### [Source excerpt]
====

An author website is built around three jobs: showcase the books, build trust in the person who wrote them, and give readers an obvious next step — sign up for the mailing list or buy the book. Everything else on the site is secondary to those three things.
That’s a different starting point than most small-business sites, where the goal is getting a visitor to call, book, or check out on the spot. Most author sites don’t process a sale directly — the book is sold through a retailer — so the site’s real job is discovery and list-building, not checkout.
What an Author Website Actually Needs
A working author website is smaller than most first-time authors expect. At minimum:
- A books page. One page per book, or one page per series with individual book sections — covered below.
- An about page. A photo, a bio, and enough real background to make a stranger trust the person behind the writing.
- An email signup. The single most important conversion point on the site — more on why below.
- A way to get in touch. A contact form or address for readers, and ideally a separate line for press and event inquiries.
Beyond that core set, a blog, an events page, and a media/press page are common additions worth building only if you’ll keep them current — a stale events page does more damage to credibility than not having one at all.
Designing the Books Page
The books page is where most visitors spend their time, so it deserves the most design attention on the site.
Each book’s entry should include:
- A cover image, ideally shown as a clean, well-lit render rather than a flat scan — this is often the single biggest driver of whether a browsing visitor clicks in
- A short synopsis — a few sentences, not the full back-cover copy, with a “read more” if you want the longer version available too
- Buy links to multiple retailers, not just Amazon — Barnes & Noble and Bookshop.org (which supports independent bookstores) are common additions. Universal-link tools like Books2Read route a reader to whichever retailer they actually use from one link, simpler to maintain than a row of separate buttons per title.
- Series or reading-order information, if the book is part of one — a reader landing on book three needs to know that immediately, not discover it after buying the wrong one
- A sample or excerpt, where you’re able to offer one — letting a reader try before they buy reduces hesitation the same way it would on any product page
If a book hasn’t launched yet, a “coming soon” treatment — cover, release window, and a pre-order or notify-me link — keeps the page useful instead of empty.
The About Page: Building Trust in the Person Behind the Books
Readers who reach your about page are already interested — its job is to convert that interest into trust. A real photo, a clear bio, and honest background information (education, career, prior publications, anything genuinely relevant) do more work here than polished copywriting.

====

### [Entries shown]
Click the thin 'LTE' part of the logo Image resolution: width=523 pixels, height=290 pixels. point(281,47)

====

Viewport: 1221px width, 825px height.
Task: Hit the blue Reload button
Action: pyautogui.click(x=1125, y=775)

====

### [Stated problem]
Resume the author-website guide after its last sentence and keep going in the same style. Nothing in the rows is needed here.

### [Response]
It’s common to keep two versions of the bio: a short one (two or three sentences) for press use and social profiles, and a longer one for the about page — so you’re not writing a new bio from scratch every time a podcast or blog asks for one.
If you expect press interest, a dedicated media page with headshots, book covers, and the short bio available for download saves back-and-forth email. Linking out to your Goodreads profile, if you have one, gives readers another place to find the books.
The Email List Is the Real Asset
Many authors and publishing consultants treat the mailing list as the most valuable thing on the site because it’s the one audience you own outright, independent of any retailer’s or platform’s algorithm.
A signup form alone rarely pulls much — offering something in exchange (a free short story, a sample chapter, a printable extra tied to the book’s world) works better. Place the signup where it’s easy to find: a footer form that appears sitewide, a dedicated you can link to from social media, and a mention on the books page itself for readers who just finished one title.
Email platforms built for this (Mailchimp and similar creator-focused tools) handle list management and send scheduling — the design task is keeping the signup itself easy to find and quick to complete. See how to design a website that converts for the underlying principles of form design and reducing friction.
Selling Direct vs. Linking to Retailers
Whether your site handles a sale directly or just links out depends on how you publish. Traditionally published authors typically link to existing retail channels — Amazon, Barnes & Noble, Bookshop.org — rather than duplicating a sales system the publisher already runs.
Self-published authors have more reason to consider a direct-sale option alongside retailer links, particularly for signed copies, bundles, or merchandise tied to the books. If you’re setting up a store on your own site, the same principles that apply to any small ecommerce build apply here too — see how to design a Shopify website for what that involves. For most authors, though, sending traffic to established retailers is simpler than running a storefront.
Mobile, Navigation, and Genre Differences
Most traffic to an author site arrives from a phone — a link shared on social media, a mention in a newsletter, a search from someone who just finished the book. Navigation should work one-handed: Books, About, and the email signup reachable from anywhere, with nothing buried more than a tap or two deep. See what is responsive website design for the technical detail behind one layout that works across screen sizes.
Design priorities also shift by genre. A children’s book author or illustrator usually needs a more visual, portfolio-style layout — larger images, less text, often a section aimed at parents, teachers, or librarians rather than the reader. A nonfiction or business author’s site often doubles as a speaking or consulting page, with credentials and a booking path given real estate alongside the books. A fiction author with an ongoing series leans harder on reading-order clarity and list-building, since return readers matter more than one-time buyers. None of this changes the core three jobs — it just changes what gets emphasized.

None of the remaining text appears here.